O baptismo não é apenas uma cerimónia religiosa, é um sacramento. Por esse motivo deve abordar com a máxima seriedade e consciência. Se não for assim, é preferível registar apenas a criança no Registo Civil (o que, de qualquer modo, terá de fazer), limitando-se a dar uma pequena festa privada em sua casa, a fim de festejar o nascimento.
Os pais devem decidir se querem convidar amigos e parentes para a cerimónia. Um baptizado é uma cerimónia de carácter privado e reservado. Por isso basta convidar os avós, os padrinhos, tios e alguns outros parentes e amigos. Nenhum primo em primeiro grau se deverá sentir ofendido por não ser convidado, embora isso dependa muito do relacionamento que tiver com os pais da criança. O grupo que vai assistir ao baptismo reúne-se geralmente à porta da igreja, mas é igualmente habitual que os pais, os padrinhos e os avós cheguem juntos, por terem combinado previamente fazê-lo, levando consigo a criança a ser baptizada.
A figura dos padrinhos tem grande importância no ritual católico do baptismo.
Ser padrinho de uma criança é uma honra. Porém, deverá recusar-se delicadamente tal honra sempre que não se tenha a certeza de se poderem cumprir as obrigações que tal aceitação implica. Os padrinhos são pelo simples facto de aceitarem sê-lo, os pais espirituais do afilhado. A tradição social assinala que na ausência dos pais ou dos avós, os padrinhos serão as pessoas encarregadas de tomar conta de um afilhado órfão.
No que se refere à cerimónia em si, devemos de novo lembrar o carácter recolhido e intimista da mesma. Um baptizado não é um casamento. Por isso é de gosto duvidoso querer (embora com autorização do sacerdote) enfeitar com flores a pia baptismal.

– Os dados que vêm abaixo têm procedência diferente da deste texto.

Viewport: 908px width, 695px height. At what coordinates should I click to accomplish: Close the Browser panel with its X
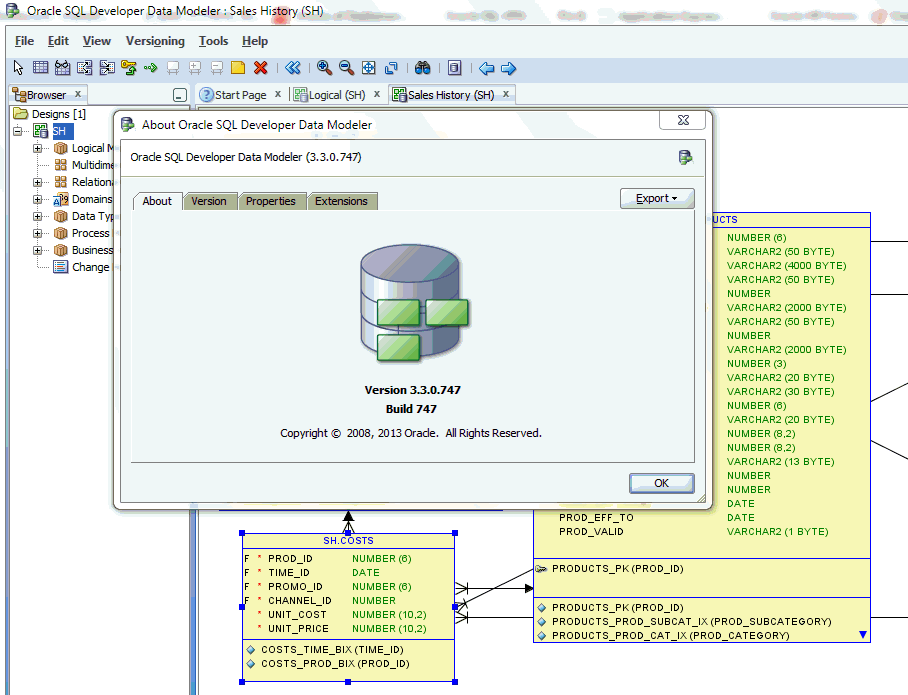point(78,94)
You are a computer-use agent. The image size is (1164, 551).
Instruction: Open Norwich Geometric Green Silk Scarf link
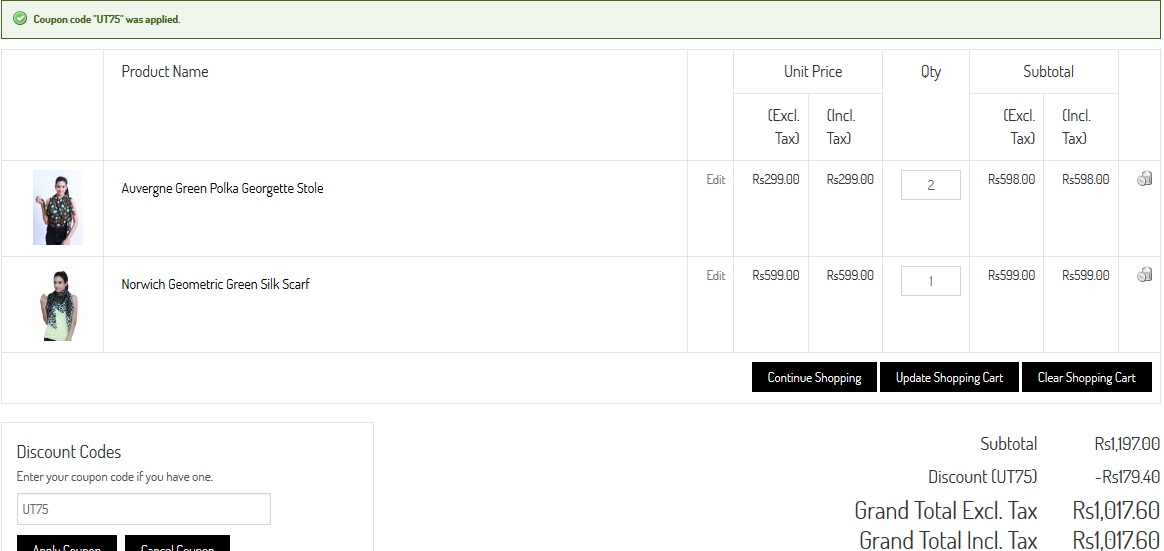pos(215,284)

Os avós e os padrinhos podem oferecer presentes à criança (nunca os pais). Os outros convidados poderão igualmente fazê-lo.
Um último conselho: nem os padrinhos nem os avós devem querer impor determinado nome ao menino ou à menina. Tal assunto deve ser resolvido apenas pelos pais.

Para todas as pessoas que venham a ler este pequeno resumo sobre as boas maneiras.
Não é minha intenção dar exemplos, mas sim o que os protocolos mais aconselham.
Cada um deve fazer o que a sua consciência ditar, mas não ferindo o convívio dos outros (convidados).